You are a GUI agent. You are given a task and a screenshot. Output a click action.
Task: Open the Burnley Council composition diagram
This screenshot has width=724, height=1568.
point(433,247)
----------
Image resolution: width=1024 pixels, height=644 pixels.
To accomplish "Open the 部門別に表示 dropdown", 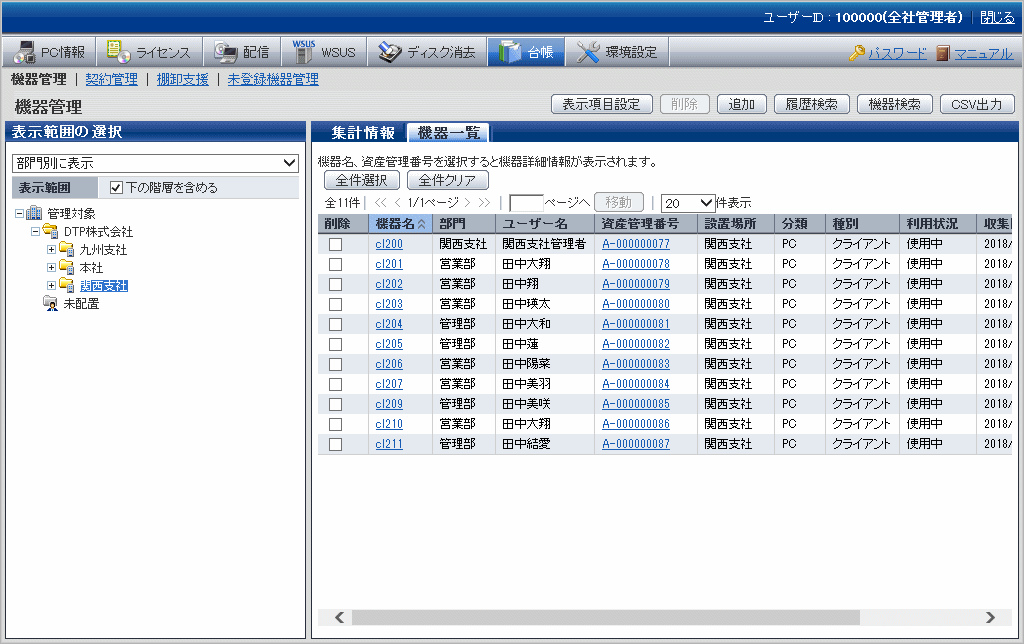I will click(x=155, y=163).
----------
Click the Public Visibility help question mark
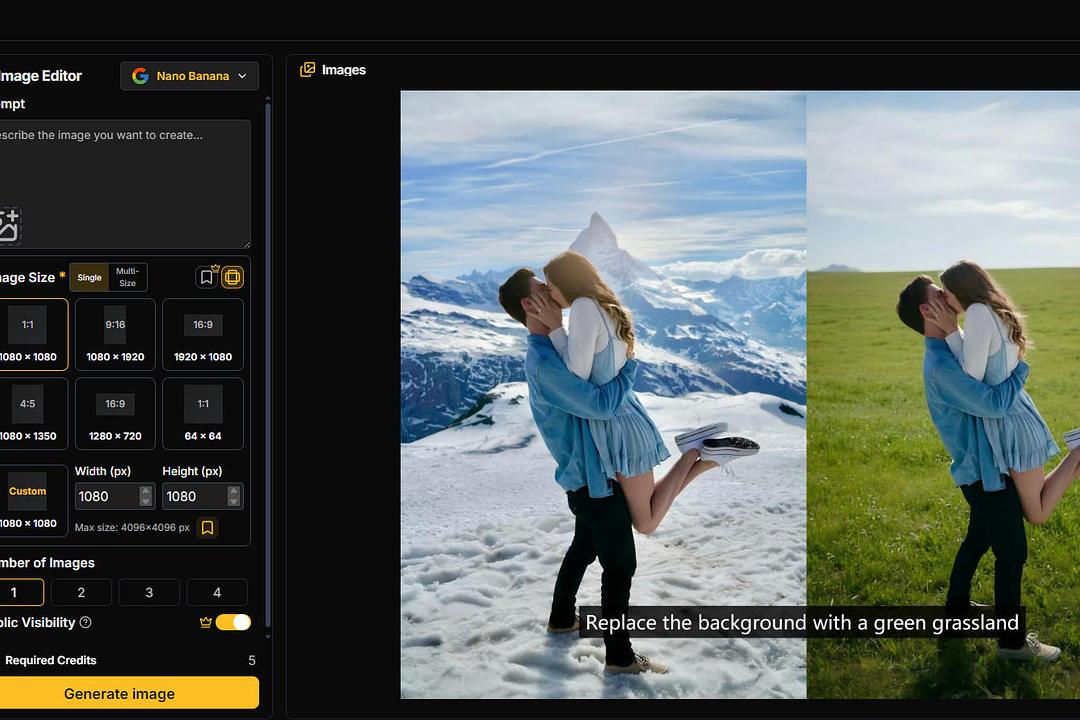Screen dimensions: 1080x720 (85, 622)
----------
REQUIREMENTS: List every line in the rows above that contains the string "height", copying each line in full. Case counts, so only exact matches qualify.

CORRECT OUTPUT:
This screenshot has width=724, height=1568.
Image resolution: width=1024 pixels, height=644 pixels.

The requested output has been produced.